EPISODE: Horror of Fang Rock: Part Three
OVERALL EPISODE NUMBER: 456
STORY NUMBER: 092
TRANSMITTED: Saturday 17 September 1977
WRITER: Terrance Dicks
DIRECTOR: Paddy Russell
SCRIPT EDITOR: Robert Holmes
PRODUCER: Graham Williams
RATINGS: 9.8 million viewers
FORMAT: DVD: Doctor Who - Horror of Fang Rock

"Leela, I've made a terrible mistake. I thought I'd locked the enemy out. Instead, I've locked it in, with us!"

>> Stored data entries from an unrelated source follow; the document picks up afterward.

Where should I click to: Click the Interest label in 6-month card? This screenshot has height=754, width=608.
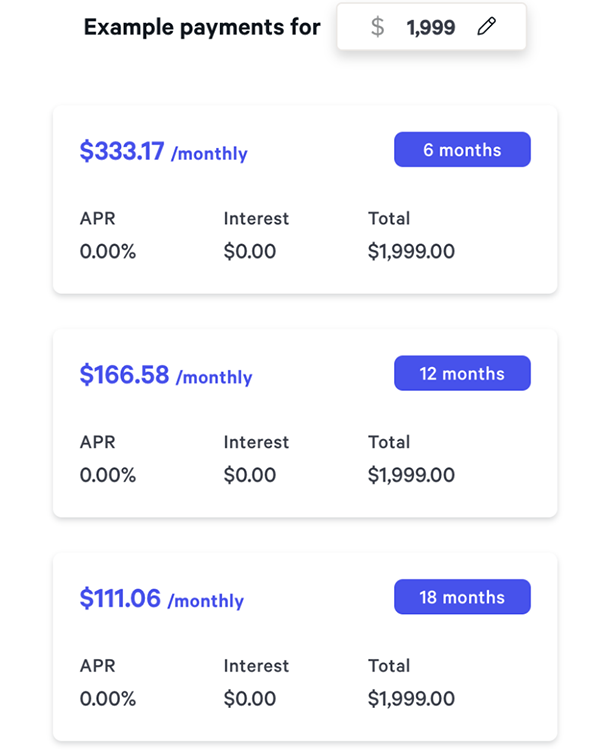click(256, 218)
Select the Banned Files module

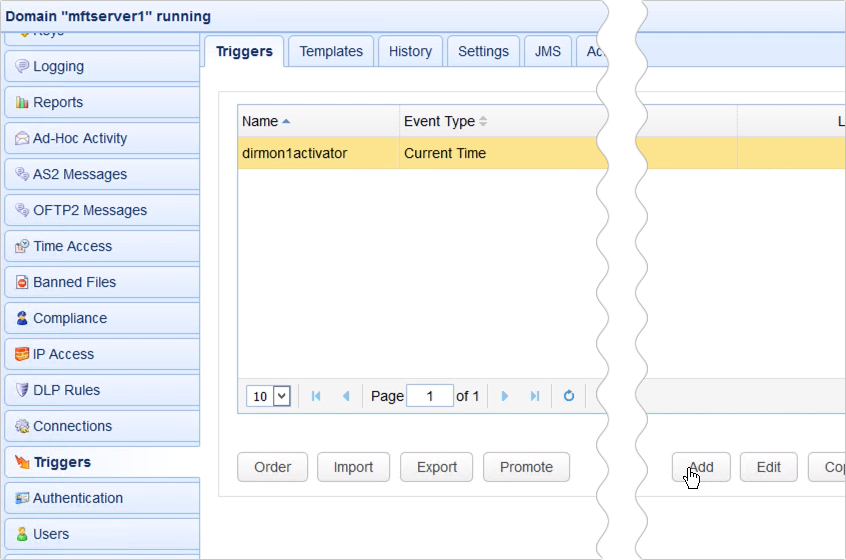pyautogui.click(x=74, y=283)

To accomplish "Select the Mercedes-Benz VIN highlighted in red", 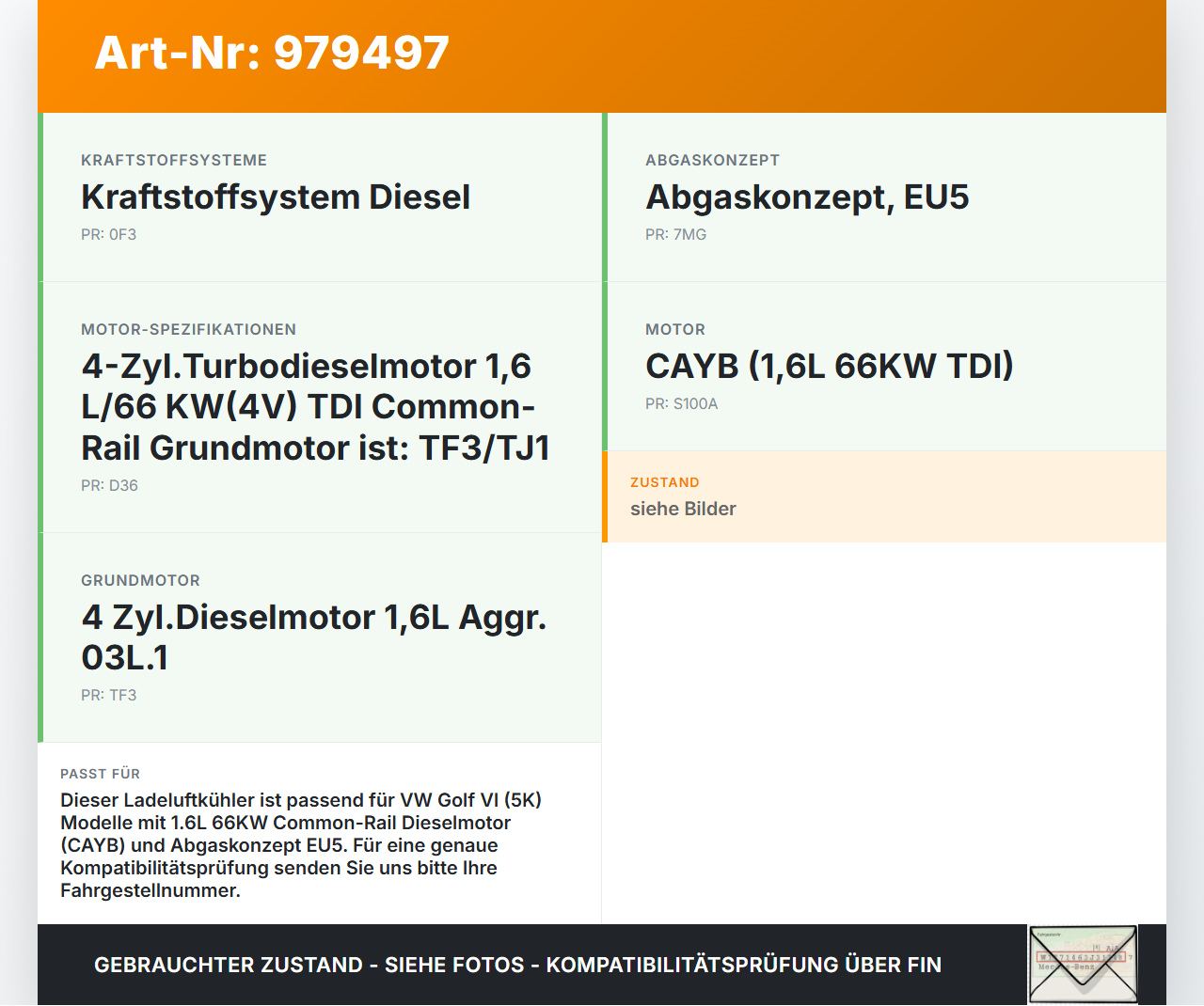I will [x=1082, y=957].
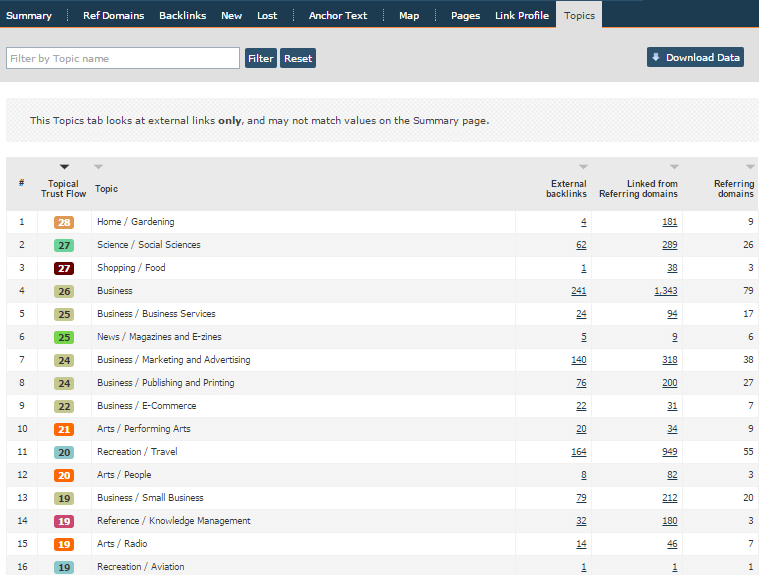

The Doctor searches for the missing Reuben, but while he is away Harker, working in the boiler room, is passed by the old lighthouse keeper looking rather odd. The Doctor pursues him through the lighthouse but he locks himself in his room and is bathed in a green glow. Palmerdale bribes Vince into sending a message for him. Harker & Leela lock them all in the lighthouse, bolting the door. While standing on the lamp gallery Palmerdale is killed by the creature. Leela tries to batter in the door of Reuben's room. Vince discovers Palmerdale is missing. The Doctor tells everyone the truth but they doubt his story. The Doctor, Harker & Skinsale go to investigate leaving Adelaide with Leela. They find Palmerdale's body outside and secure the door. A distraught Adelaide accuses Skinsale of killing him. Skinsale admits to wrecking the telegraph to prevent Palmerdale from contacting his broker. Reuben enters the boiler room and advances on Harker. The Doctor deduces that Palmerdale was electrocuted and that the creature must have climbed the outside of the lighthouse. Vince notices the boiler pressure has fallen, and investigating the Doctor finds Harker's body. Then in the coal store he finds Reuben's body which has been dead for hours. From that he deduces that the alien has assumed Reuben's form and is locked in with them.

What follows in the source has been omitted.